* **Problem to work on**: Convert the stretch from the line containing "How do I perform: Select" through the last line into a Markdown table with the columns Row and Line, skipping blank lines and leaving the pictures out.

* **Provided entries**:
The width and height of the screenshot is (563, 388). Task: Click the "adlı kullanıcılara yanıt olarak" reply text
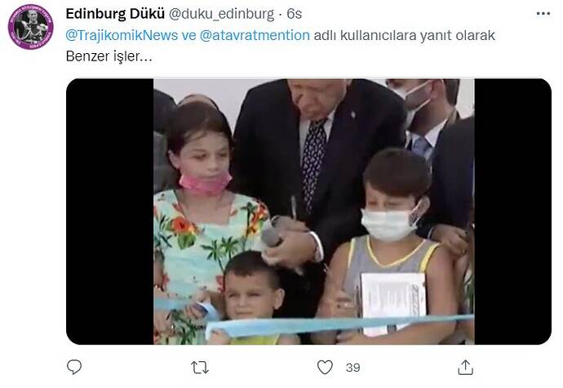[404, 35]
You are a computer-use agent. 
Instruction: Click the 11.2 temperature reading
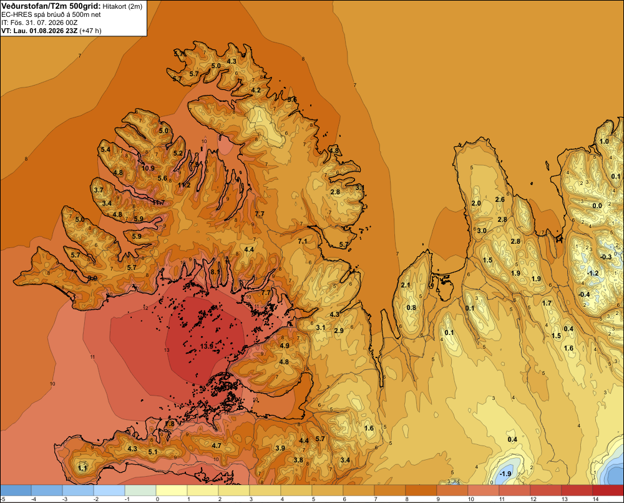click(x=184, y=185)
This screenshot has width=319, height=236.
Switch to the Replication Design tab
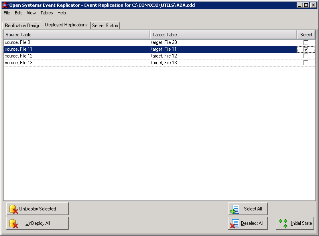pos(22,24)
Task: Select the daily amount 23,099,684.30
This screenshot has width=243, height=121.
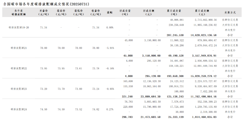Action: point(150,97)
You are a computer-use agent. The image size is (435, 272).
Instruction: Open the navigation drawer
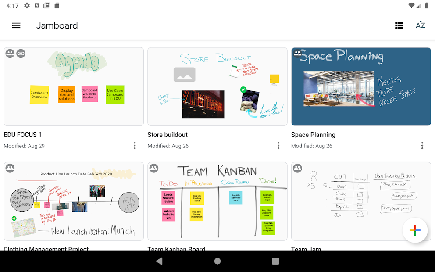pyautogui.click(x=16, y=25)
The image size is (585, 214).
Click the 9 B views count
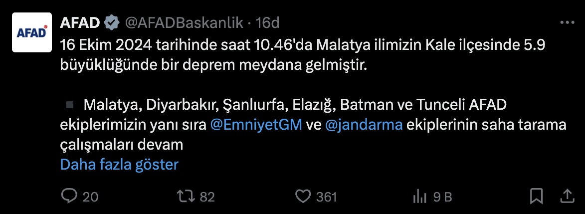pos(442,197)
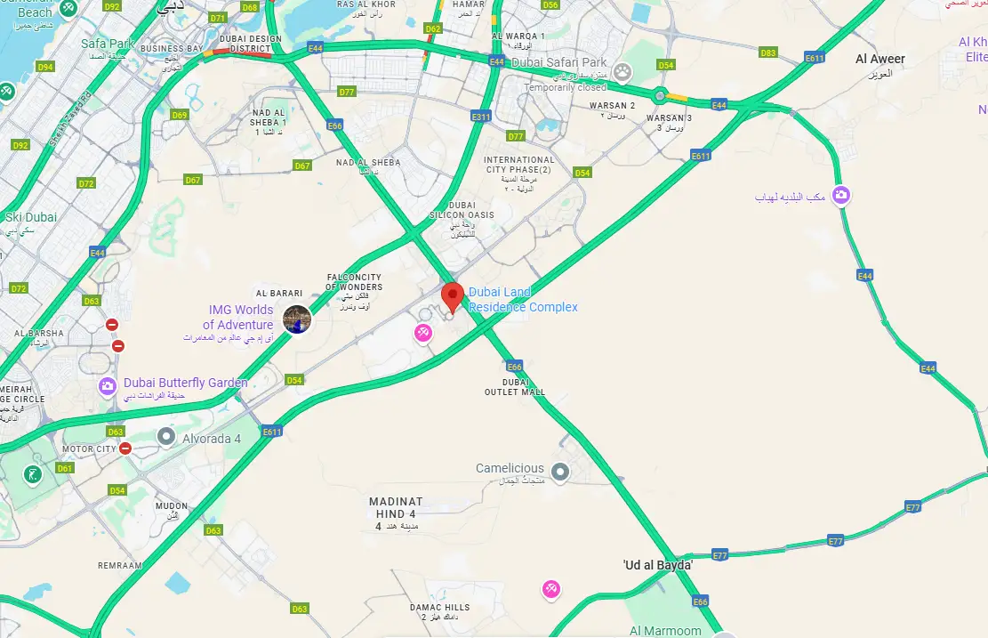Select the Camelicious place marker icon

coord(560,471)

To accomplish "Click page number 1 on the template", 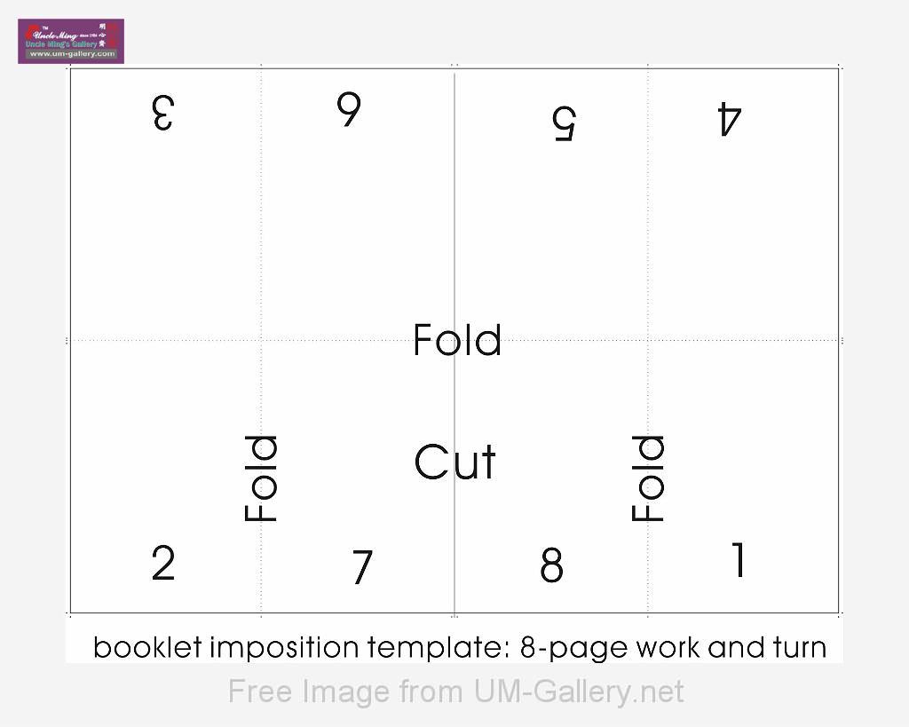I will pyautogui.click(x=738, y=560).
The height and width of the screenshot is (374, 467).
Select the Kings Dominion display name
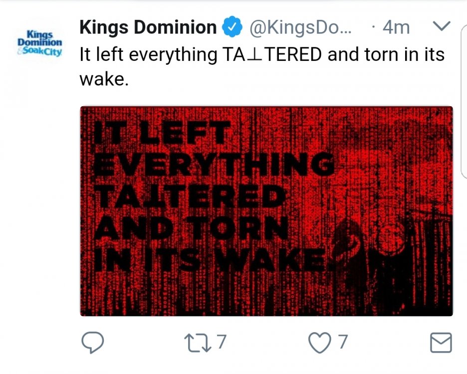(x=146, y=27)

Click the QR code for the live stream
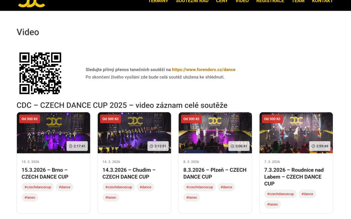click(40, 73)
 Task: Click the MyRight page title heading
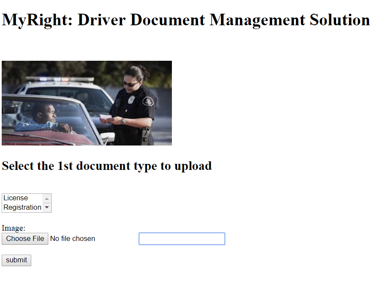tap(186, 20)
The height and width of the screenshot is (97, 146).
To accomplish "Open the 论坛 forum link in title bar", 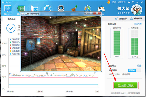I will [114, 2].
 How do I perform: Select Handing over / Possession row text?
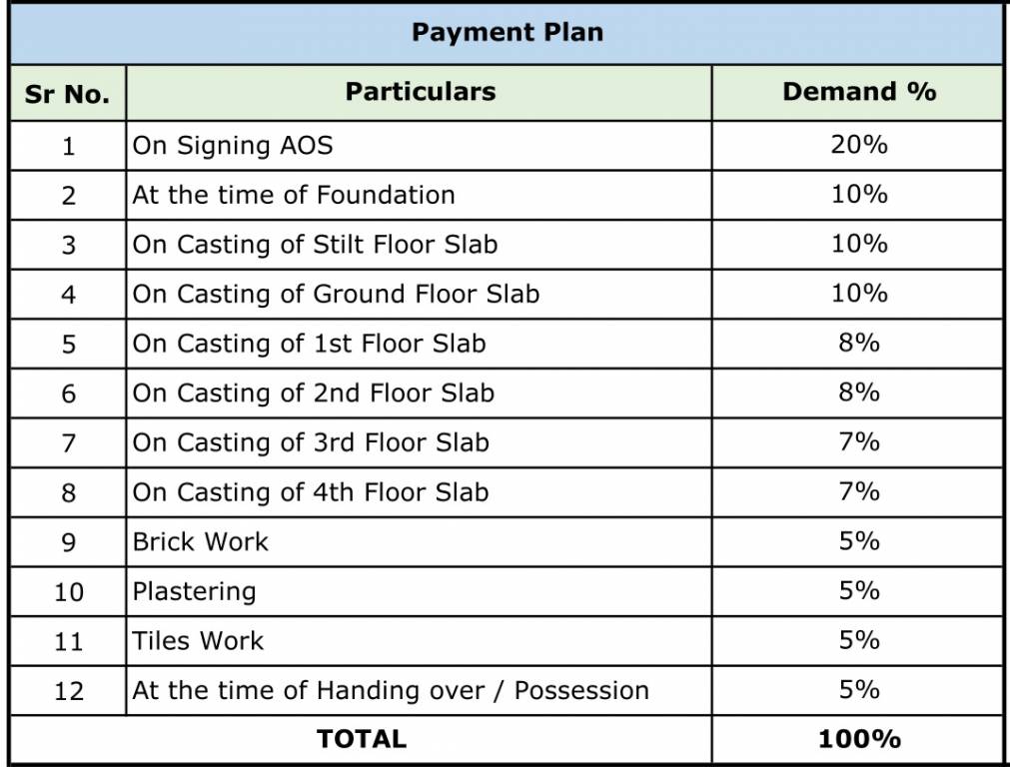[x=391, y=690]
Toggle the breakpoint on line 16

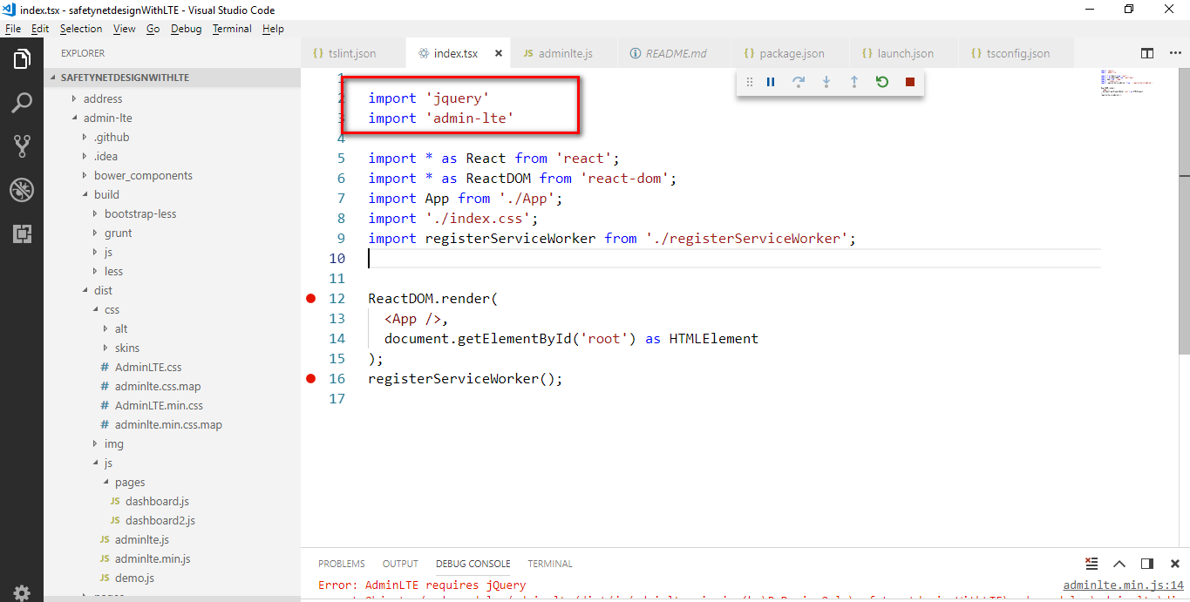coord(310,378)
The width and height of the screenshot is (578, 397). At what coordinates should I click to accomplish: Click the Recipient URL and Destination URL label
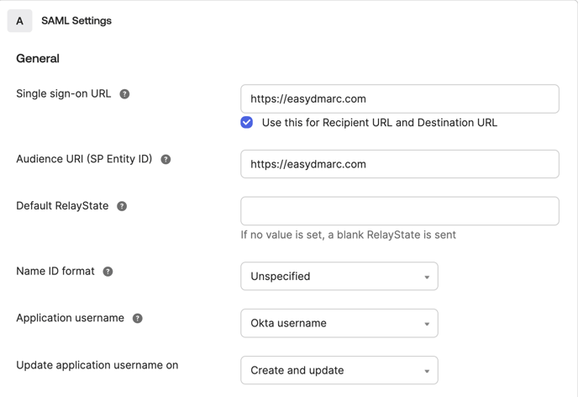click(380, 123)
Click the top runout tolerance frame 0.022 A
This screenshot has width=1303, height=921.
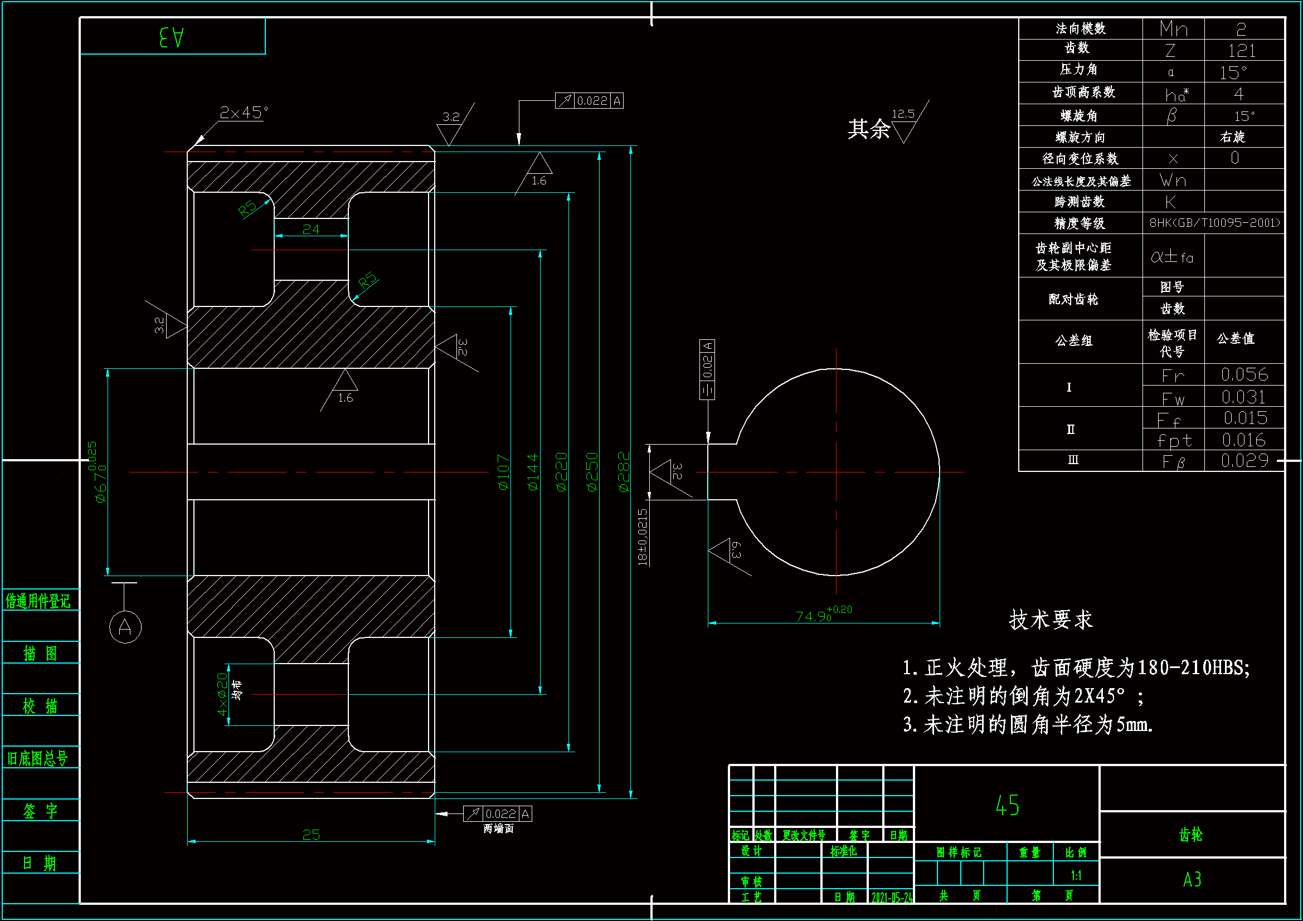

* **Expected output**:
| Row | Line |
|---|---|
| 1 |  How do I perform: Select Handing over / Possession row text? |
| 2 | [x=391, y=690] |
| 3 | Toggle the breakpoint on line 16 |
| 4 | coord(310,378) |
| 5 | The width and height of the screenshot is (578, 397). At what coordinates should I click to accomplish: Click the Recipient URL and Destination URL label |
| 6 | click(380, 123) |
| 7 | Click the top runout tolerance frame 0.022 A |
| 8 | This screenshot has width=1303, height=921. |